An exact copy of all the data is required.
┌──
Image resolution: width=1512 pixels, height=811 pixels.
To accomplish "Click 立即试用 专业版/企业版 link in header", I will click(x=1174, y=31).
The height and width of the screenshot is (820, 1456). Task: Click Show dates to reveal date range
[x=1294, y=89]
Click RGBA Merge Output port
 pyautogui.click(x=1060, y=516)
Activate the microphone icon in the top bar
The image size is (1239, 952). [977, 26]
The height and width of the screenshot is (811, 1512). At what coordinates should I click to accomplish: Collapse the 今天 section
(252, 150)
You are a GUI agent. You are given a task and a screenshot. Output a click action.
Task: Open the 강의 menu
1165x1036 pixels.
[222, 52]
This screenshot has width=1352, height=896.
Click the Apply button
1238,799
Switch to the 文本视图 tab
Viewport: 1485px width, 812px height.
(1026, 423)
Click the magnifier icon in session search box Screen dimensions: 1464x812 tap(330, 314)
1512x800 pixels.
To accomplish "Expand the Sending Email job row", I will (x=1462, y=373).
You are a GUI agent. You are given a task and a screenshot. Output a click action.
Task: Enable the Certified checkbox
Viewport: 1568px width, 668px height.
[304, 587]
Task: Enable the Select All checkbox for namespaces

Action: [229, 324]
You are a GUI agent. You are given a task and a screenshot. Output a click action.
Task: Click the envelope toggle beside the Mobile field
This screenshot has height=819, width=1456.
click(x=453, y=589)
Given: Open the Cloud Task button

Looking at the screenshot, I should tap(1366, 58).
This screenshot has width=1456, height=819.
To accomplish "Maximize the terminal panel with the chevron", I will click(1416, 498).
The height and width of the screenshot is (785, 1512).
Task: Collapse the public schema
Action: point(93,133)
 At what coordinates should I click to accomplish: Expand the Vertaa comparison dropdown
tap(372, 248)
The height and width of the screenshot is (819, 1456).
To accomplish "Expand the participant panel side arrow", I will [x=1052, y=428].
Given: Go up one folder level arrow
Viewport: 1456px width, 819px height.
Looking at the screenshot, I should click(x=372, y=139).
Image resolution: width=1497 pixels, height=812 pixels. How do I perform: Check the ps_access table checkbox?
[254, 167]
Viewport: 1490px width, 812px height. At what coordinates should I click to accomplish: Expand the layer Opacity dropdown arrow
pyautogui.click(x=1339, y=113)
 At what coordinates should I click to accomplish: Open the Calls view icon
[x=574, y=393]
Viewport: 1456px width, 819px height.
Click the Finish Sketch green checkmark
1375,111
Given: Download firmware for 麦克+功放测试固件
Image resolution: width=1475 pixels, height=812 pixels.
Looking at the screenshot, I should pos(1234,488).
└──
» **ANSWER SECTION**:
Image resolution: width=1512 pixels, height=811 pixels.
To accomplish "Click 立即试用 专业版/企业版 link in header", I will click(x=1174, y=31).
The height and width of the screenshot is (820, 1456). Task: Click Show dates to reveal date range
[x=1294, y=89]
Click RGBA Merge Output port
 pyautogui.click(x=1060, y=516)
Activate the microphone icon in the top bar
The image size is (1239, 952). [977, 26]
The height and width of the screenshot is (811, 1512). At what coordinates should I click to accomplish: Collapse the 今天 section
(252, 150)
You are a GUI agent. You are given a task and a screenshot. Output a click action.
Task: Open the 강의 menu
1165x1036 pixels.
[222, 52]
This screenshot has width=1352, height=896.
Click the Apply button
1238,799
Switch to the 文本视图 tab
Viewport: 1485px width, 812px height.
(1026, 423)
Click the magnifier icon in session search box Screen dimensions: 1464x812 tap(330, 314)
1512x800 pixels.
To accomplish "Expand the Sending Email job row", I will (x=1462, y=373).
You are a GUI agent. You are given a task and a screenshot. Output a click action.
Task: Enable the Certified checkbox
Viewport: 1568px width, 668px height.
[304, 587]
Task: Enable the Select All checkbox for namespaces

Action: [229, 324]
You are a GUI agent. You are given a task and a screenshot. Output a click action.
Task: Click the envelope toggle beside the Mobile field
This screenshot has height=819, width=1456.
click(x=453, y=589)
Given: Open the Cloud Task button

Looking at the screenshot, I should tap(1366, 58).
This screenshot has width=1456, height=819.
To accomplish "Maximize the terminal panel with the chevron", I will click(1416, 498).
The height and width of the screenshot is (785, 1512).
Task: Collapse the public schema
Action: point(93,133)
 At what coordinates should I click to accomplish: Expand the Vertaa comparison dropdown
tap(372, 248)
The height and width of the screenshot is (819, 1456).
To accomplish "Expand the participant panel side arrow", I will [x=1052, y=428].
Given: Go up one folder level arrow
Viewport: 1456px width, 819px height.
Looking at the screenshot, I should click(x=372, y=139).
Image resolution: width=1497 pixels, height=812 pixels. How do I perform: Check the ps_access table checkbox?
[254, 167]
Viewport: 1490px width, 812px height. At what coordinates should I click to accomplish: Expand the layer Opacity dropdown arrow
pyautogui.click(x=1339, y=113)
 At what coordinates should I click to accomplish: Open the Calls view icon
[x=574, y=393]
Viewport: 1456px width, 819px height.
Click the Finish Sketch green checkmark
1375,111
Given: Download firmware for 麦克+功放测试固件
Image resolution: width=1475 pixels, height=812 pixels.
Looking at the screenshot, I should pos(1234,488).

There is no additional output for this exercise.